Apparently some filers are betting they can get away with using losing lottery tickets they purchased, or even rented, from others to reduce their taxable gambling income.
That, my wagering friends, is definitely a bad tax bet.
Writing off gambling losses: Everyone, or at least loyal readers of the ol' blog, knows by now that gambling winnings are taxable income. They also know there's a legitimate way to whittle down that taxable wagering money.
If you itemize, you can claim all your tax year's losing bets against your gambling income. If you have enough losing bets, you can claim as much in losses as you pocketed that year.
You enter your losing wagering amount, up to your winning balance, on Schedule A line 28 in the Other Miscellaneous Income section.
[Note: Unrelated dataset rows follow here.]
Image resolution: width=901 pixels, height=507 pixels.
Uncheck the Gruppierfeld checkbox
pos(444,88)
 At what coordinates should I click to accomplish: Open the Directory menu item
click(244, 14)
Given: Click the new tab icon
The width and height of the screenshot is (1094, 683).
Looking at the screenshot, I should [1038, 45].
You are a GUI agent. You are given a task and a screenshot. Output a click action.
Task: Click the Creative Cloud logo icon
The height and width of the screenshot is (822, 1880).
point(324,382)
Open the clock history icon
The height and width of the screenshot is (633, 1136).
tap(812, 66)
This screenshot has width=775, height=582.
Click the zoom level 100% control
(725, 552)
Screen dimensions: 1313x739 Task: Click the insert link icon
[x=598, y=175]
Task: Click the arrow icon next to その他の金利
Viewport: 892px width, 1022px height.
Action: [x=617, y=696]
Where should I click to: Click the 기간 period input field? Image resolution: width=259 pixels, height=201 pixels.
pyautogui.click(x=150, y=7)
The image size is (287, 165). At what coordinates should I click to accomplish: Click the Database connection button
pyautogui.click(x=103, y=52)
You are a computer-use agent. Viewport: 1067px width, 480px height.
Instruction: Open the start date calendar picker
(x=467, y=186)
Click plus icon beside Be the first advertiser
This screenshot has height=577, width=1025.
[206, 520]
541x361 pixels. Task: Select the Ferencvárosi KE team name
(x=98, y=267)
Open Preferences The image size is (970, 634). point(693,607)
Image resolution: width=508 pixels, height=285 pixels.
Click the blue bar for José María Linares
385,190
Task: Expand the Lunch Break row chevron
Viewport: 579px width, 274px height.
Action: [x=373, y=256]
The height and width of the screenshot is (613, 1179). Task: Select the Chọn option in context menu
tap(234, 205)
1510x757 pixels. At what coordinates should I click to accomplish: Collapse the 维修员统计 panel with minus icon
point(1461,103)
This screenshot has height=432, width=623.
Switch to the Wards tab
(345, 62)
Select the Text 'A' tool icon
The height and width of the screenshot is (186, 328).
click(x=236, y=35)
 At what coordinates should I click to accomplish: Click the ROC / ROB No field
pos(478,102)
Note how this one-line section is separate from the job expenses and miscellaneous deduction block just above it? That's because your gambling losses that you enter on line 28 don't have to meet the 2 percent of your adjusted gross income threshold that applies to the prior section of itemized expenses.
All of your year's gambling losses can be used to reduce all of that year's gambling winnings.
No percentage limit on gambling losses: Even better, your wagering losses don't have to be the same type of bets as your winners.
Losing lottery tickets can count against that trifecta you correctly picked at the horse track. All those coins down the one-armed bandit in a Las Vegas casino can reduce your roulette wheel winnings.
You just need to keep receipts where possible and a good records, such as logs of your betting activity, both wins and losses.
And, of course, you need to make sure that the documentation you claim as gambling losses is actually from your bets.
Using others losses: Some creative gamblers are using losing lottery tickets that they didn't buy to reduce their federal tax bills.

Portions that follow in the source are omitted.